Author: Norman M. Naimark
Publisher: Princeton University Press
Published: 2010-07-19
Total Pages: 176
ISBN-13: 1400836069
DOWNLOAD EBOOKThe chilling story of Stalin’s crimes against humanity Between the early 1930s and his death in 1953, Joseph Stalin had more than a million of his own citizens executed. Millions more fell victim to forced labor, deportation, famine, bloody massacres, and detention and interrogation by Stalin's henchmen. Stalin's Genocides is the chilling story of these crimes. The book puts forward the important argument that brutal mass killings under Stalin in the 1930s were indeed acts of genocide and that the Soviet dictator himself was behind them.

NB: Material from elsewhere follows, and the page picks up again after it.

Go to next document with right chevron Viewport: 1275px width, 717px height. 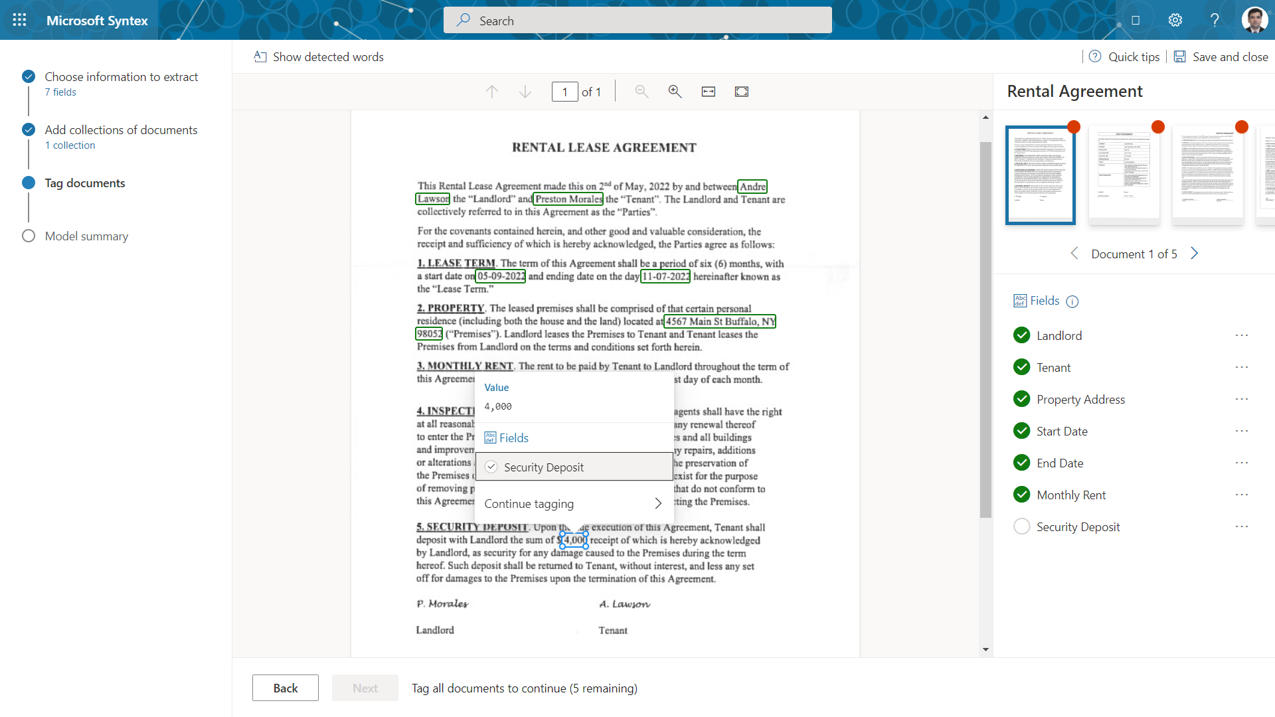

Norman Naimark, one of our most respected authorities on the Soviet era, challenges the widely held notion that Stalin's crimes do not constitute genocide, which the United Nations defines as the premeditated killing of a group of people because of their race, religion, or inherent national qualities. In this gripping book, Naimark explains how Stalin became a pitiless mass killer. He looks at the most consequential and harrowing episodes of Stalin's systematic destruction of his own populace—the liquidation and repression of the so-called kulaks, the Ukrainian famine, the purge of nationalities, and the Great Terror—and examines them in light of other genocides in history. In addition, Naimark compares Stalin's crimes with those of the most notorious genocidal killer of them all, Adolf Hitler.